▶ **Work to be completed**
Check every line below, and copy those that include "Livres".

[Task input Boundary: Start]

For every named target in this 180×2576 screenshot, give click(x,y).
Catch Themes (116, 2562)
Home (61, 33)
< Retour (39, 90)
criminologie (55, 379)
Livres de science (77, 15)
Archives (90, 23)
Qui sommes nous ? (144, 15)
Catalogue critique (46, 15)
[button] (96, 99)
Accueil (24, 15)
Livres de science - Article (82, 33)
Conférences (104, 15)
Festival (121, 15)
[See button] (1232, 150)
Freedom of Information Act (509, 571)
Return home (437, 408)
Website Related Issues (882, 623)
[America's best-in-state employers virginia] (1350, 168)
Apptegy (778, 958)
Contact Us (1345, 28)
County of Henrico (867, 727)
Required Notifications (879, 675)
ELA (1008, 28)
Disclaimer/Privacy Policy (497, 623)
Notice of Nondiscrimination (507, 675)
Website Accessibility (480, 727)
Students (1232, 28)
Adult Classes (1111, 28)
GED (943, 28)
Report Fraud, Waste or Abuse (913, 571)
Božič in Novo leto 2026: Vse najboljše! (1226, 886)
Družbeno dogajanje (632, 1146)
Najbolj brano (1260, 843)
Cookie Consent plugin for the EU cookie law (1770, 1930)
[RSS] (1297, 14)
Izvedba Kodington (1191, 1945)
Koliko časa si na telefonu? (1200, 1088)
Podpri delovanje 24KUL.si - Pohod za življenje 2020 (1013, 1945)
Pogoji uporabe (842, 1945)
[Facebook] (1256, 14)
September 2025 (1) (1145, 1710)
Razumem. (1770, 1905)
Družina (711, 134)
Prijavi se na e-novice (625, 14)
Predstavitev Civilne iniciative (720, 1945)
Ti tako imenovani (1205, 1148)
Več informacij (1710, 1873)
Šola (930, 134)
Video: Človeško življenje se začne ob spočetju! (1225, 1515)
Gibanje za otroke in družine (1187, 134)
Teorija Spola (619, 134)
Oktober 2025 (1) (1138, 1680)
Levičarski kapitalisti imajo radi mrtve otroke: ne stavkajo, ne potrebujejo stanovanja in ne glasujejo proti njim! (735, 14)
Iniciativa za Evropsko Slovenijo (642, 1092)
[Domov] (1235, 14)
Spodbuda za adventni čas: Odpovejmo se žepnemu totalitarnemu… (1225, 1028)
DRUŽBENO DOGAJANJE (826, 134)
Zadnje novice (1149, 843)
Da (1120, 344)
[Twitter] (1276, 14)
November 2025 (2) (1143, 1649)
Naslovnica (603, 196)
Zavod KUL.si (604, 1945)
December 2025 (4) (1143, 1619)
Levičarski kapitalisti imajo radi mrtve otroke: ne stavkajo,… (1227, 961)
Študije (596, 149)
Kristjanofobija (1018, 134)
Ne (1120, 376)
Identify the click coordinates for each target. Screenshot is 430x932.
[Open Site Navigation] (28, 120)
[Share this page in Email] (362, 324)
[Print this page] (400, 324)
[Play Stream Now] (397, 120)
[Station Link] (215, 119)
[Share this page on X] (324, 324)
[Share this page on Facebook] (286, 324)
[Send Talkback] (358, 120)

[Task input Boundary: End]

▶ **Reply to the task**
Livres de science (77, 15)
Livres de science - Article (82, 33)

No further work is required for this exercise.